-------- PAGE EXTRACT --------

The 49 Essential Questions to Ask When Buying a Business

by Brandon Boushy
The 49 Essential Questions to Ask When Buying a Business

Wouldn’t you like to boost the chances that a business you purchase is a lucrative cash cow instead of a money pit?

You want to make a good decision, and there are essential questions to ask when buying a business.

Budding business owners often buy a business without asking the right questions to become successful. You want to ask questions that reveal all the red flags and minefields that could cause the business to blow up in your face six months later.

We’ll discuss questions to ask yourself before and after approaching businesses and questions you need answered about any business’s history, finances, and the management of the business venture.

There’s a lot at stake here. So, sit down and come up with an exhaustive list of questions to ask that’ll elicit the exact information you need. Equally important, write down the answers you receive so you have this knowledge when you most need it.

Buying an existing business checklist

Top-down shot of a checklist at a workspace next to a laptop, notebooks, pen, and a potted succulent

There are so many questions to ask before buying a business involved in any industry. You should probably have a checklist with you to verify that you have successfully asked all the due diligence questions to ask when buying a business. Download our buying a business checklist.

Ask yourself before buying an existing business…

1. How will the business further my goals?

You should have a reason for buying the business. Are you trying to acquire technology, customer lists, and employees or achieve other goals?

This question should impact how you evaluate every decision. If an answer doesn’t align with this goal, you may need to ask clarifying questions.

2. Is it better to start a new business instead of acquiring a business?

Do a sanity check before you go and buy a business. You don’t want to buy a business that’s a mess if you can save money by, for example, buying the equipment you want and starting your own business yourself.

3. Can you afford to buy the business?

Business partners sitting down with a laptop and paperwork discussing whether they can afford to buy a new business

You’ll need to establish whether you can afford to buy the business. You’ll have three options as a purchasing business owner:

  1. Buying with cash on hand
  2. Seeking a business loan
  3. Offering the current owner an equity deal

Analyze your current cash flow and figure out how much money you’ll be able to spend on the business. Make sure you have enough money for the down payment. It’s usually 10 to 20% of the purchase price.

--------

*STATED EXERCISE 1*
In the business-buying article, what share of the purchase price is the down payment usually?
*STATED EXERCISE 2*
Write the next part of the business-buying article, picking up right after its final sentence.
The listing after the business-buying article is not needed here.

-------- SOURCE MATERIAL --------

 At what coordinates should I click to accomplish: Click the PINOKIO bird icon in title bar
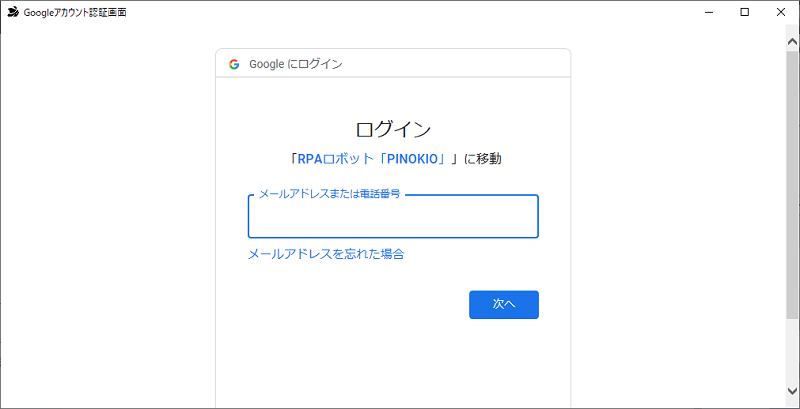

--------

*EXERCISE ANSWER 1*
The down payment is usually 10 to 20% of the purchase price.

*EXERCISE ANSWER 2*
Then, come up with a price tag and stick to it.

Pro Tip: Eager to buy a business but need more help? Bookmark our comprehensive How to Buy a Business With No Money guide.

4. Can your business manage the acquisition?

If you already own a business and are planning a merger, know that a business purchase can be disruptive to business operations. It takes management time away from both small business owners, and key employees from the newly acquired business will take time to acclimate to the new company culture.

5. Will the two cultures blend well?

Business owner and a consultant reviewing information on a tablet

Similarly, if you already own a business and want to grow by buying another, as a new owner, you’ll need to consider how the management team and employees of each organization will work together. Cultural differences can create real problems when you buy businesses.

6. What third-party consultants do I need to hire?

A business owner may need consultants when buying small businesses. You’ll probably need:

  • Contract lawyers
  • Financial analysts
  • Auditor
  • M&A marketing strategists
  • Cultural consultants
  • Human resource experts

7. Is this the best company to purchase currently?

Before buying a company, make sure that it is the best business to achieve your goals.

Keep reading for more questions to ask when buying a business.

Questions to ask a business owner about its history

QuickBooks blog post on tax forms, schedules, and resources on a desktop computer

You’ll want to know about the history of the business you’ll be buying. An honest business owner will talk about the mistakes the owner made during the business’s history. Hopefully, they’ll share valuable pointers on how to avoid making the same mistakes during day-to-day operations.

That’s why you should ask these questions about business history.

8. Why are you selling?

You might learn about recent problems the owner is having. The beauty of this question is that it’s blunt and might tell you exactly what you need to know.

However, you might get an answer like “I want to retire” or “It’s time to see the world.” Although these answers can be truthful, business owners frequently use them to cover up red flags when buying a business.

That’s why it’s up to you to dig deeper to uncover why the business owner is looking for an exit strategy. Sometimes, you’ll just have to trust your intuition.

9. How long have you owned the business?

Woman business owner in an apron with boxes, shelves, and a laptop in the background

When a current owner has operated a business for a long time, you’ll probably be buying a company with a loyal customer base and brand recognition.

Past longevity is an excellent indicator of business success. So, if the proprietor has been in business for three decades, you’re probably purchasing a valuable asset that’ll continue to be a cash cow for you, too.

10. Why did you originally start or buy the business?

This question helps establish the mindset of the current owner. It might also show differences in motivations that could be impacted if a company grows.

Keep reading for financial questions to ask when buying a business.

Questions about the company’s finances

You’ll want hard financial data, right? Here are some questions to ask to get the numbers you need:

11. What’s the annual gross revenue?

This will tell you how much money you’ll be able to pull in with the existing business. But probably even more important is the next question…

12. What are the ongoing costs?

This business question will help you establish how much working capital the company has.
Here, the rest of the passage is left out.